The anonymous cardinal made the comments in a bombshell interview with Der Spiegel for its 19-page report on the Catholic Church sexual abuse scandal.
He said: "The pope preaches mercy, but in reality he is an ice-cold, cunning Machiavellian, and, what is worse – he lies."
The cardinal was referring to claims that Francis knew about sexual abuse allegations against US Cardinal Theodore McCarrick long before he admitted he was aware of them or took any action.
A report from a high-ranking cardinal in August claimed the pope knew about McCarrick in 2013 – but still employed him as a consultant in naming new American bishops until his resignation in July this year.

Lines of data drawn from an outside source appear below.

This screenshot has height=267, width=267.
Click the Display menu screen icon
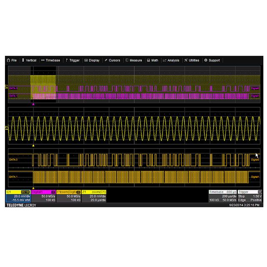coord(86,60)
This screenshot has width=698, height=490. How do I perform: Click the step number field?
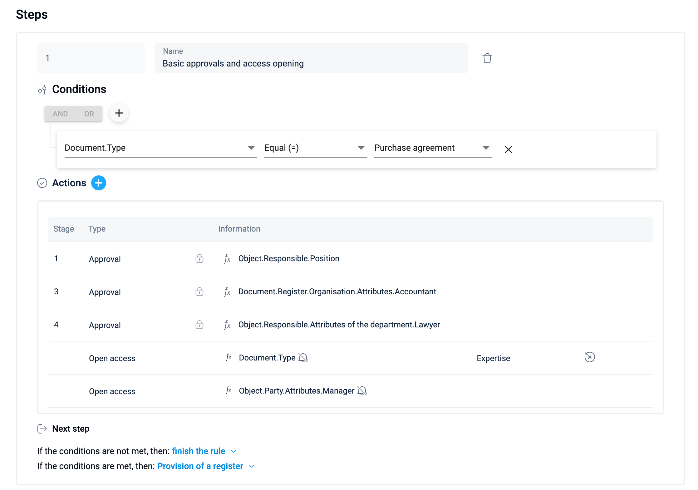[x=91, y=58]
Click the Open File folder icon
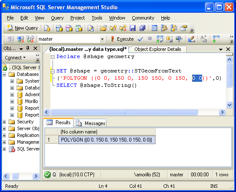 tap(103, 28)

The Pope declined to comment.
The report was the main item in this week's Der Siegel magazine which featured a picture of the pope on the front and was titled Du Sollst Nicht Lügen (Thou Shalt Not Lie).
The report criticised the pope's handling of abuse allegations generally, stating: 'He often speaks at inopportune moments, yet in important moments remains silent.'
On Tuesday in Estonia, Pope Francis acknowledged that the sex abuse scandals rocking the Catholic Church are driving people away – and admitted the church must change its ways if it wants to keep future generations.
Francis referred directly to the crisis convulsing his papacy on the fourth and final day of his Baltic pilgrimage, which coincided with the release of the devastating new report into decades of sex abuse and cover-up in Germany.
Francis told a gathering of young people in largely secular Estonia Tuesday that he knew many young people felt the church has nothing to offer them and simply doesn't understand their problems today.
He acknowledged their complaints and said: 'We ourselves need to be converted; we have to realize that in order to stand by your side we need to change many situations that, in the end, put you off.'
Meanwhile, Germany's Catholic Church is expected today to confess to and apologise for thousands of cases of sexual abuse against children, part of a global scandal heaping pressure on the Vatican.